Замешательство прошло, и теперь я ощущал себя совершенно нормально и был готов спокойно выносить женские фортели, на которые Рита, похоже, настроилась всерьез.
Залудив второй стакан, я почувствовал, как вино согрело и расслабило меня, и, прикурив очередную сигарету от окурка предыдущей, я выпустил дым в потолок и поинтересовался:
– А ты чего вообще прилетела-то? Дело какое есть или так просто, от скуки?
Рита внимательно посмотрела на меня и сказала:
– Эк тебя разбирает, дорогой.
– Меня разбирает? – искренне удивился я, – ну это уж ты того… Вовсе меня не разбирает. Я просто выпиваю себе и получаю удовольствие. А если кому не нравится, то это его личные проблемы.
– Дело не в выпивке, – сказала она, снова взяв стакан.
– А мне нет дела до того, в чем дело, – тонко и изысканно поиграл я словами, – ты прилетела? Прилетела. Я тебя встретил? Встретил. Вещи в номер отнес? Отнес. Все, свободен.
Я встал и вышел из хижины.
Потянувшись и оглядевшись, я увидел дона Рикардо, который, сидя на завалинке, разговаривал о чем-то с пилотом.
Перед ними стояла бутыль, и в руках они держали полные стаканы.
Я подошел к ним и сказал:
– Салют, камарадас!
Рикардо Альвец улыбнулся и ответил:
– Салют, Тедди! А где ваш стакан?
Я посмотрел на свои пустые руки, потом обернулся и, увидев все так же стоявшую в дверях Кончиту, сказал ей:
– Кончита, куколка, принеси благородному дону стакан, пожалуйста!

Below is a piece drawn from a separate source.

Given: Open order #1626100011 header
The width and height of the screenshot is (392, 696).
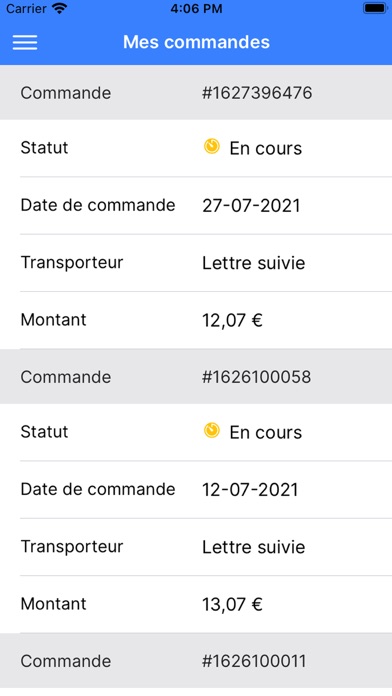Looking at the screenshot, I should click(196, 661).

Кончита улыбнулась и скрылась в хижине.
Ровно через две секунды она вышла, держа в руке стакан, и протянула его мне.
–
Грациа, сеньора!Альвец захохотал и спросил:
– Откуда мистер Свирски знает испанский?
Я подставил стакан пилоту, который уже наклонял бутыль, и небрежно ответил:
– Ну, такие элементарные слова знает любой уважающий себя человек.
– Тогда я предлагаю выпить за уважающих себя людей, – сказал Альвец.
– Согласен, – ответил я, и мы выпили.
Альвец отер губы и, поставив стакан на землю между ног, сказал:
– Я связывался с нужными людьми и уже получил предварительное согласие.
– Это хорошо, – ответил я, – а еще какие-нибудь новости имеются?
– Другие уважаемые люди, за которых мы только что выпили, еще раз подтвердили, что мистер Тедди Свирски, он же Знакар, весьма уважаемый человек, и на его слово можно положиться.
– Это приятно, – кивнул я, – но все же было бы интересно узнать, что они сказали о количестве товара, суммах денег и сроках сделок. И вообще, кто эти уважаемые люди?
– Вы, Тедди, их не знаете, это я гарантирую. А о тех вещах, которые вы только что перечислили, мы будем говорить…
Он нахмурился, задумавшись, пошевелил губами и объявил:
– Ровно через три дня. В пятницу утром все будет известно.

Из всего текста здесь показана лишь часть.